The authors also discuss self-alignment, where the model is utilized to improve itself and align its responses with desired behaviors. Many of these works construct training data in an unsupervised way or use the model to generate additional context to condition on at inference time.
The importance of data quality is highlighted, with approaches like PALMS and LIMA showing that curating high-quality human-written data results in strong performance. The concurrent work by Chen et al. (2023) provides an algorithmic approach to select high-quality data.

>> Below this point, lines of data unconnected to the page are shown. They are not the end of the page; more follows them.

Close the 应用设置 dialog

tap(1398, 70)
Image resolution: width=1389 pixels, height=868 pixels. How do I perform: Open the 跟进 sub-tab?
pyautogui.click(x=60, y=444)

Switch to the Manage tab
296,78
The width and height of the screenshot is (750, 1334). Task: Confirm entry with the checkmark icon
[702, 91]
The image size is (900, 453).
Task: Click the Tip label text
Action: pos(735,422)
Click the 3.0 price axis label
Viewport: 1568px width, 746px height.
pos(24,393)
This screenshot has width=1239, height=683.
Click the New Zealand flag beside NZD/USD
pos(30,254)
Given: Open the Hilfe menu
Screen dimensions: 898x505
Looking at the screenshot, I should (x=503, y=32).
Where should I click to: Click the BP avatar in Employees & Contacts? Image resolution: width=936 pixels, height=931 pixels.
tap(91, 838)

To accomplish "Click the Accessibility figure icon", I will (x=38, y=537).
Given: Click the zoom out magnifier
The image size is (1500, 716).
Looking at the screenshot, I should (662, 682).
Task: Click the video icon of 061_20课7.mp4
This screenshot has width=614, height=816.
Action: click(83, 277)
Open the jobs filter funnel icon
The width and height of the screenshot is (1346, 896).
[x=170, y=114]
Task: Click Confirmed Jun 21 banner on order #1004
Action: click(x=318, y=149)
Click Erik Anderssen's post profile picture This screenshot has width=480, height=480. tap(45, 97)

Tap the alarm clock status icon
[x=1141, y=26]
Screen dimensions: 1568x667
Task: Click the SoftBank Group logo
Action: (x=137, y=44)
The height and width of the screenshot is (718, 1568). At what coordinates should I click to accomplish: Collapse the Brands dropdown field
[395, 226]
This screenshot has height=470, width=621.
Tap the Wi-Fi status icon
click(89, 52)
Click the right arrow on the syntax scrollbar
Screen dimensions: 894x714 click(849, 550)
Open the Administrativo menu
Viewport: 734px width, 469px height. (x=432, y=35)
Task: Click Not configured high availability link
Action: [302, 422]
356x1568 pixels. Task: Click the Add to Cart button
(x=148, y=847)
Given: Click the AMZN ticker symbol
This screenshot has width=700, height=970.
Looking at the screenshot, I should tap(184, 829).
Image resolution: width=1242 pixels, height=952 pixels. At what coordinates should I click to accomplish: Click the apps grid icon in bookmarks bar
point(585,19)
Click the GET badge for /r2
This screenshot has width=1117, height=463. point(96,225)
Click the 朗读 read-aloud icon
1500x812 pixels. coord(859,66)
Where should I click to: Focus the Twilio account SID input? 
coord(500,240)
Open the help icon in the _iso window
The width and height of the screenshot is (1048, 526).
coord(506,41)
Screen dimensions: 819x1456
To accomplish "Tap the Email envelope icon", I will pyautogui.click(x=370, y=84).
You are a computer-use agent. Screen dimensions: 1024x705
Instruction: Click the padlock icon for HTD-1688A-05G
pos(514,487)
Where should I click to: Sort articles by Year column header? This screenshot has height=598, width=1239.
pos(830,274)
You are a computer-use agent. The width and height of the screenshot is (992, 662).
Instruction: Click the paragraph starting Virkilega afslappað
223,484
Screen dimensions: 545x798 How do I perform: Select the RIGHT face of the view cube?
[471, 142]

Finally, the authors discuss distillation, where most fine-tuned LLaMA models are based on knowledge distillation from ChatGPT or GPT-4. These approaches require an already strong model and do not provide a recipe for building a strong model from scratch.
In conclusion, the proposed instruction backtranslation method offers a scalable approach to fine-tuning large language models for instruction following. By leveraging large amounts of unlabeled data and using the model itself to augment and curate high-quality training examples, this iterative self-training algorithm enables the creation of strong instruction-following models without relying heavily on human annotations or distillation from more powerful models.
The experiments demonstrate that the Humpback models, fine-tuned using instruction backtranslation, outperform all other non-distilled instruction-following models on the Alpaca leaderboard while using fewer human-annotated examples. This showcases the effectiveness of the self-augmentation and self-curation steps in improving the model's performance.
The analysis suggests that scaling this method further by considering larger unlabeled corpora could yield even greater gains. As the field of instruction tuning for LLMs continues to evolve, the instruction backtranslation approach presents a promising direction for creating high-quality, general-purpose instruction-following models in a more efficient and cost-effective manner.
Future research should explore the application of this method to larger datasets, investigate ways to further refine the self-curation process, and examine the potential for combining instruction backtranslation with other techniques, such as self-alignment and data quality optimization. By continuing to develop and improve methods like instruction backtranslation, researchers can work towards creating more capable and versatile language models that can better understand and follow a wide range of instructions.